Подобно тому, как мы совершаем деление в пространстве, мы останавливаем движение во времени. Интеллект вовсе не создан для того, чтобы мыслить эволюцию в собственном смысле этого слова, то есть непрерывность изменения, которое является чистой подвижностью. Мы не будем останавливаться здесь на этом вопросе, который

предполагаем глубже рассмотреть в особой главе. Скажем только, что интеллект представляет себе становление как серию состояний, каждое из которых однородно и, следовательно, неизменно. Как только наше внимание сосредоточивается на внутреннем изменении одного из этих состояний, мы сейчас же разлагаем его на новую последовательность состояний, которые в соединенном виде образуют внутреннее изменение этого состояния. Каждое из этих новых состояний будет неизменяемым; если же мы заметим их внутреннее изменение, оно тотчас же превратится в новый ряд неизменяемых состояний, и так до бесконечности. Здесь также мыслить значит воссоздаваться, и естественно, что мы воссоздаем из элементов данных - а значит, устойчивых. Таким образом, что бы мы ни делали, как бы мы ни подражали, путем бесконечного сложения, подвижности становления, само становление всегда будет проскальзывать у нас между пальцами, пусть даже нам и покажется, что мы держим его в руках.
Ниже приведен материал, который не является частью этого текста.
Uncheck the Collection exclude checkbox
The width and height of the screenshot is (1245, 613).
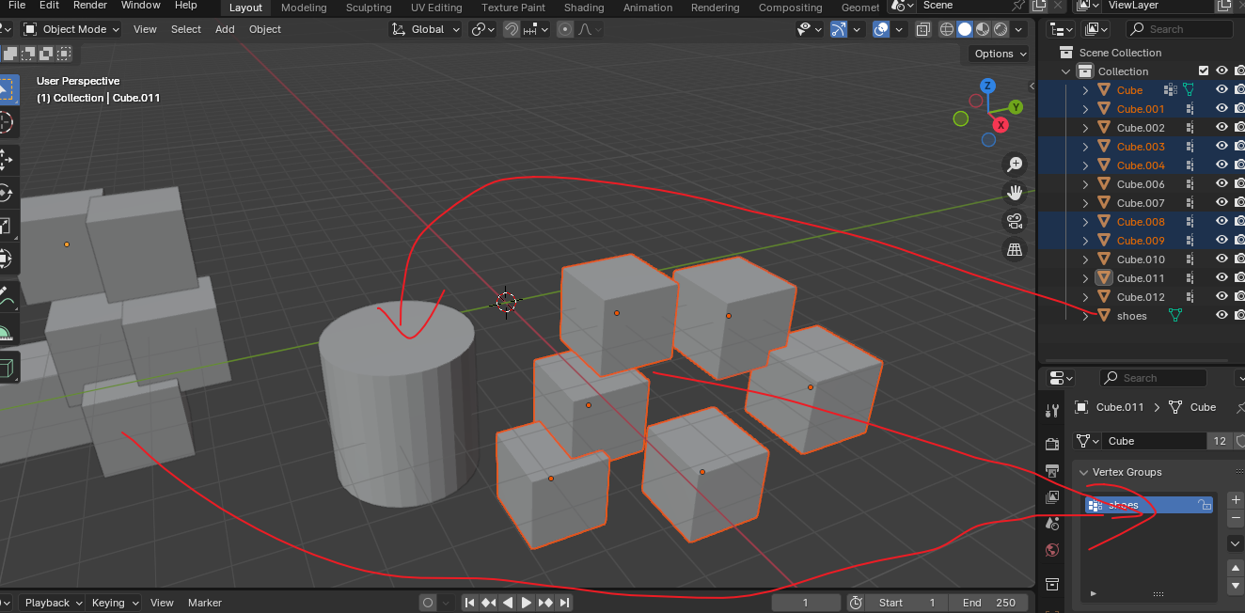[1204, 71]
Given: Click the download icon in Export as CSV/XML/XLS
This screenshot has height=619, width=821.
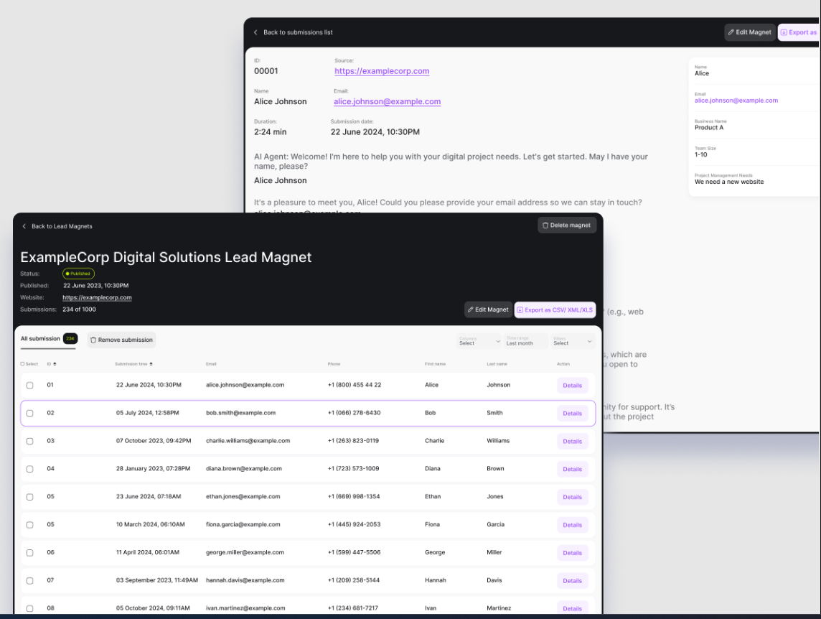Looking at the screenshot, I should 522,310.
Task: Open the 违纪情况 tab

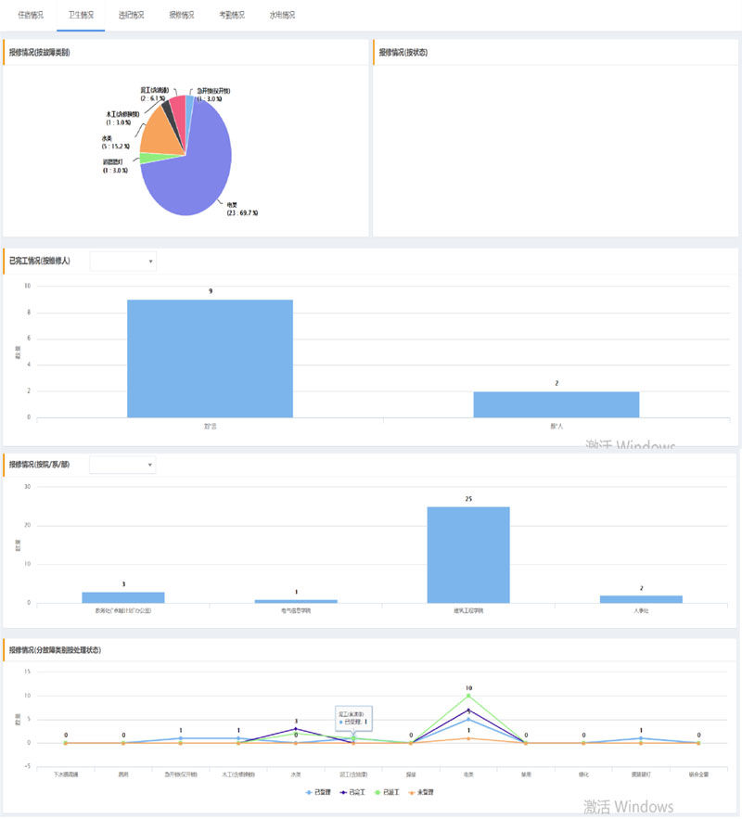Action: (x=132, y=16)
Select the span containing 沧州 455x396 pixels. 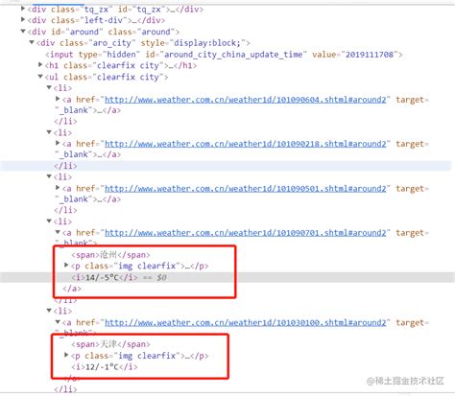(110, 255)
Именно потому, что интеллект всегда стремится воссоздавать и воссоздает из данного, он и упускает то, что является новым в каждый момент истории. Он не допускает непредвиденного. Он отбрасывает всякое творчество. То, что определенные предпосылки приводят к определенному следствию, исчисляемому как функция этих предпосылок, - вполне удовлетворяет наш интеллект. То, что определенная цель порождает определенные средства ее достижения, - мы также понимаем. В обоих случаях мы имеем дело с чем-то известным и, в сущности, с прежним, которое повторяется. Здесь наш интеллект чувствует себя привольно. И, каков бы ни был предмет, интеллект будет исключать, разделять, ограничивать, заменяя, если нужно, сам предмет приблизительным эквивалентом, где все будет происходить таким же образом. Но ведь каждый момент что-то приносит с собой, новое бьет беспрерывной струей, и хотя после появления каждой новой формы можно сказать, что она есть действие определенных причин, но невозможно предвидеть то, чем будет эта форма, ибо причины - уникальные для каждого случая - составляют здесь часть действия, оформляются одновременно с ним и определяются им в той же мере, в какой и сами его определяют. Все это мы можем чувствовать в самих себе и угадывать, путем симпатии, вовне, но не можем ни выразить в терминах чистого разума, ни мыслить, в узком смысле этого слова. И это не удивительно, если подумать о назначении нашего разума. Причинность, которую он ищет и повсюду находит, выражается в самом механизме нашего производства, где мы бесконечно составляем одно и то же целое из одних и тех же элементов, где мы повторяем те же движения, чтобы получить тот же результат. Целесообразностью по преимуществу для нашего разума является целесообразность в нашем производстве, где работают по образцу, данному заранее, то есть прежнему или составленному из известных элементов. Что же касается собственно изобретения, которое является, однако, отправным пунктом самого производства, то наш интеллект не в состоянии постичь его ни в его рождении, то есть в том, что есть в нем неделимого, ни в его гениальности, то есть в том, что есть в нем творческого. Объясняя его, интеллект всегда разложит это непредвиденное и новое на известные или старые элементы, расположив их в ином порядке. Интеллект так же не признает нечто совершенно новое, как и абсолютное становление. Другими словами, и здесь также он упускает существенную сторону жизни, как будто бы он отнюдь не создан для того, чтобы мыслить подобный предмет.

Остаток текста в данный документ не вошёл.